The fate of the Securities & Exchange Commission (SEC)’s ability to obtain disgorgement moved one step closer to a decision this week with oral arguments before the Supreme Court in Liu v. SEC. The high court appeared willing to characterize disgorgement in an SEC enforcement proceeding as an equitable remedy. However, the questions from the Justices during oral arguments indicated that the Court may be interested in addressing a more specific issue regarding the scope of the SEC’s disgorgement authority — specifically, whether disgorgement could be limited to net profits and require efforts to return the funds to investors.
In the underlying district court action in Liu, Charles Liu and Xin Wang were ordered to disgorge close to $27 million in connection with their alleged misappropriation of that amount from investors, in violation of Section 17(a)(2) of the Securities Act of 1933. The Ninth Circuit affirmed the lower court’s order, and the issue now before the Supreme Court is whether the SEC has the authority to seek such disgorgement as an equitable remedy in light of the Court’s 2017 decision in Kokesh v. SEC. In Kokesh, the Supreme Court held that disgorgement of profits is a “penalty” subject to a five-year statute of limitations; however, the Court specifically noted that it was not providing an opinion on “whether courts possess the authority to order disgorgement in SEC enforcement proceedings” as an equitable relief.
On March 3, 2020, the Supreme Court heard arguments regarding that unanswered question. Petitioners argued that the Court’s decision in Kokesh made clear that SEC disgorgement is a penalty and that, while the SEC has statutory authority to seek disgorgement in an administrative proceeding, there is no such statutory authority in federal court. Justice Ginsburg, at the outset of petitioners’ argument, however, noted that the Court’s characterization of disgorgement as a penalty in Kokesh was specific for statute of limitations purposes and disgorgement need not be characterized as a penalty in a different context, such as for “determining whether the fraudster can retain the profits of the fraud.” Justice Ginsburg went on to note that to assume characterization carries over from one context to another “is a notion that has all the tenacity of original sin and must constantly be guarded against.”

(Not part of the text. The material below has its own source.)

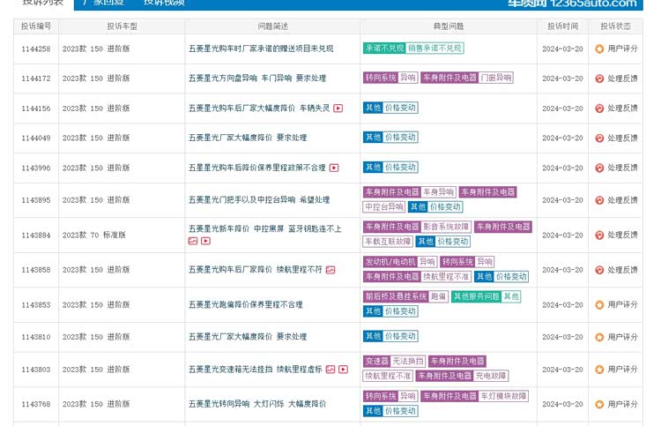Open image icon for complaint 1143858
This screenshot has width=661, height=426.
pos(331,270)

Justice Alito further questioned why disgorgement would not fall “within a traditional form of equitable relief,” assuming (i) it was limited to net profits and (ii) that every effort was made to return the money to the victims of fraud. The Justices’ questions subsequently focused on those two conditions, particularly on the effort to return the money to investors. The Justices questioned what exactly the SEC would be required to do and whether it would be appropriate for the Court to say that as a rule, the money must be returned to investors “where feasible.” Justice Gorsuch noted that, in class action practice, the Court polices the efforts of the defendant to find and return money to defrauded investors and he questioned why the Court could not similarly police the SEC to make that same effort.
The Justices’ questions suggest that the Court may be comfortable in characterizing an order of disgorgement in an SEC enforcement proceeding as equitable relief when it is outside of the specific statute of limitations context of Kokesh, although the Court may provide limits and requirements for such disgorgement. Such a decision would be good news for the SEC — disgorgement has been a longstanding and powerful tool for the SEC in enforcement proceedings.